「はじめようか…。」
杏がまるで世界の半分を拒否したあとの竜王みたいなオーラを見せた。いつもは中ボスにいじめられてるドライアドみたいな雰囲気なのに…。
『3 2 1 GO!』
何をしているか?スマブラだ。杏がめっちゃ練習したと言うので付き合ってやることにした。一応俺はうまい方だと思っている。少なくともエンジョイ勢には絶対負けない。俺はアイクラ、杏はジョーカーを使っている。
「あ、掴んじゃった。」
アイスクライマー、通称アイクラは掴みから10割コンボが確定してしまう。どういうことか?相手は死ぬ。
「もう一回!」「いいよ?」
GAME set!
「もう一回!」「どうぞ?」
げーむせっと!
ーーーーー
「なぜ勝てないんだ…!」
始めてから3時間が経過した。途中経過は45勝0敗だ。杏がどうしてそこまで俺に勝つことにこだわるのかはわからないが、多分何かしらあったんだろう。これだけだと杏がゲームが下手みたいになるが、こいつも相当うまい方だと思う。
「今日はもう遅いし終わりにしよう。」
「ぐぬぬ…。わかった…。」
悔しそうに下唇を噛みながら言うとスイッチを取り外して部屋へと戻っていった。
ーーーーー
「お兄ちゃん強すぎないか?」
杏は部屋に戻ると改めてそう感じた。お兄ちゃんがスマブラが上手なことは知ってたよ。しかしここまでとは…。杏は何一つお兄ちゃんに勝てないと言うのか…。いや?まて。
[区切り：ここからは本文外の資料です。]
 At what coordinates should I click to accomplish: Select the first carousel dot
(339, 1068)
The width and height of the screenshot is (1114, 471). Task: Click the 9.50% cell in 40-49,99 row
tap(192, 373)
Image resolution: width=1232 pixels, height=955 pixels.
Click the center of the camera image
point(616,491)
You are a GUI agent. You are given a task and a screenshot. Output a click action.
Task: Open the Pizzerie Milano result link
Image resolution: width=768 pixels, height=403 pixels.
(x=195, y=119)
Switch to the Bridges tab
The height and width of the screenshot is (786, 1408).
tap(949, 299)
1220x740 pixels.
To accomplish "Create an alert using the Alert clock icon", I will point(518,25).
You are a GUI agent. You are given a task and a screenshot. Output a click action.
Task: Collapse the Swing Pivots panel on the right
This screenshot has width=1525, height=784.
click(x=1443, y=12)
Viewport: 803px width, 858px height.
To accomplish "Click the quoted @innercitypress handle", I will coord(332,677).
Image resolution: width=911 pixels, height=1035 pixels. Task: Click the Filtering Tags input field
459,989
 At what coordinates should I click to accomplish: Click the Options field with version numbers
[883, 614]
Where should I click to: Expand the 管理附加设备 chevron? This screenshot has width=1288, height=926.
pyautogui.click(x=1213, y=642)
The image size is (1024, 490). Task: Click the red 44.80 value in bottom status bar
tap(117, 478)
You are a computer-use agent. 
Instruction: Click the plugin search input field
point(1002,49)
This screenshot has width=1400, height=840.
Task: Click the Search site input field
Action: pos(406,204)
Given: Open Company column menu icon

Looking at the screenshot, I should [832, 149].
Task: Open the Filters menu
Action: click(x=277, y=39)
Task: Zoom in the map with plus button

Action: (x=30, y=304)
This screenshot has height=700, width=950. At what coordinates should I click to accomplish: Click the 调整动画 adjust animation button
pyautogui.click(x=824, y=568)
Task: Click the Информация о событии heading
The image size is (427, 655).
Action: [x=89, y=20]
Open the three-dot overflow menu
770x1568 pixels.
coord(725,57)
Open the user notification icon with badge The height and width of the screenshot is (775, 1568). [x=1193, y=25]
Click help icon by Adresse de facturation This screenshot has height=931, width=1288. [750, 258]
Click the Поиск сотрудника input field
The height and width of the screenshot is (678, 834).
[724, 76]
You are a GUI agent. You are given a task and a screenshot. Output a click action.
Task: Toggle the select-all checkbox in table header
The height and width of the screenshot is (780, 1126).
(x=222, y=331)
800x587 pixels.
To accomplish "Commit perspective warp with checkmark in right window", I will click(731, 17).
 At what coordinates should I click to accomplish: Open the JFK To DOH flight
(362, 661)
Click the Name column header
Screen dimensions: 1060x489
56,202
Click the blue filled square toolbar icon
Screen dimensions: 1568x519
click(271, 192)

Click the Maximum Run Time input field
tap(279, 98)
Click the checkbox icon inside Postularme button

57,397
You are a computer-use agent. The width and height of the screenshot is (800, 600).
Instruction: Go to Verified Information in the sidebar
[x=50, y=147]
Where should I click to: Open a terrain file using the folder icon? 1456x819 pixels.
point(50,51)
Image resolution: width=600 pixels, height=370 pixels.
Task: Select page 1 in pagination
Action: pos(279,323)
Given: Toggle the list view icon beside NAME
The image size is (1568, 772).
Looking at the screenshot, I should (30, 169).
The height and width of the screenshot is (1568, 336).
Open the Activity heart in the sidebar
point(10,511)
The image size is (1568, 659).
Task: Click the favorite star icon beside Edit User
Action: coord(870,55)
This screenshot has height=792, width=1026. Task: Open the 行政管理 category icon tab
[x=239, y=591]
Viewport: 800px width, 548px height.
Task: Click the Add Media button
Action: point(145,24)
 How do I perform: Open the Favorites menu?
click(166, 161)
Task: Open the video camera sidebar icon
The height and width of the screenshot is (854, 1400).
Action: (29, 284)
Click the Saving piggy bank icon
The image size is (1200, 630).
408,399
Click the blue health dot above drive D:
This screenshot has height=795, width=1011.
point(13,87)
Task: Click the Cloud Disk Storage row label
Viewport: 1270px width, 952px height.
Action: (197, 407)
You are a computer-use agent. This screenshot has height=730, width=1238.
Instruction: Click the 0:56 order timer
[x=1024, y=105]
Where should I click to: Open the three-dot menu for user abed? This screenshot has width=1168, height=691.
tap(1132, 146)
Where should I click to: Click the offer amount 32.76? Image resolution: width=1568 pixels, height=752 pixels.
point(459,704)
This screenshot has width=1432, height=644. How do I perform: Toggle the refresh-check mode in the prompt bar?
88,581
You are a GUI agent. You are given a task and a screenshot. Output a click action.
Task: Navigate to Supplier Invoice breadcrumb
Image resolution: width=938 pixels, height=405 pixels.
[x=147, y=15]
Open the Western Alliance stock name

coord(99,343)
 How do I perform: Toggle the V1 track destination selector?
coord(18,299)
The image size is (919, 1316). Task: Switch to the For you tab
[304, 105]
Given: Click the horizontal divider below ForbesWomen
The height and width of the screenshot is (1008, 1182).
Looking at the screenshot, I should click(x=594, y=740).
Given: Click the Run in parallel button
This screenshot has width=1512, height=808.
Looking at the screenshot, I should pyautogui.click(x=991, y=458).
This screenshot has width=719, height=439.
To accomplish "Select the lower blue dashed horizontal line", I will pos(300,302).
「実力で勝てないなら、対策を超すれば勝てるんじゃ。名案だ!」
楽するためならなんでもするぞー!
ーーーーー
今日暇だな。文香さん、じゃなくて文香家に呼ぶか。…敬語にしていいか今日聞こう…。
『今日空いてますか?』
『はい。空いてますが、どうかされましたか?』
『俺の家来ません?』
『!行きます。今からいいですか?』
『いいっすよー。』
文面だとけっこう敬語を許してくれるのになー。直接だと、『文香です!』って毎回言うからなー。可愛いからいいけど。
ピンポーン
「お邪魔しまーす。」
「どうぞ。」
文香さんがやってきた。座布団と飲み物は準備してあるし、大丈夫だろう。じゃ、単刀直入にいくか。
「何を致しましょうか…?」
「あ、まず言いたいことがあるんだけどさ。」
「……な、なんでしょうか?え…?」
すごい動揺してるんですけど。なんか変なこと言ったか?まだ話したいことがあるって言っただけだぞ?待って泣きそうになってるって…。やばいやばい。
「敬語に戻してもいいでしょうか。」
「…ふぇ?あ、いいですよ。」
「ありがとうございます。文香さんを呼び捨てにするのは少し抵抗あったんですよね。だからよかったでふ!?」
いきなり腕を引っ張られた。近い近い!
「翔くん?」「は、はい?」
「誤解するような言い方しないでください。」
「あ…。そういうことでしたか…。」
そういうことか。なんで泣きそうだったのかわかった。そりゃあ照れながら泣いた顔で俺に詰め寄るわけだ。
「ただいまー。って、え!?」
「「あ。」」
振り返ると杏が絶妙に気まずそうな表情で玄関に立っていた。
「これは海よりも深いわけが…。」
「杏はなんにもみていない!じゃ、ばいばい!」
「あんずー!!」
妹に引かれた挙げ句気を遣われた…。あ、ちなみにこの後事情を説明したのちスマブラをした。全勝だった。
文章を書いていると、杏も文香さんも声が聞こえてくるような感覚に陥ります。加えて、二人の声はあの声以外ないなーと思わされます。声優ってすごいですね。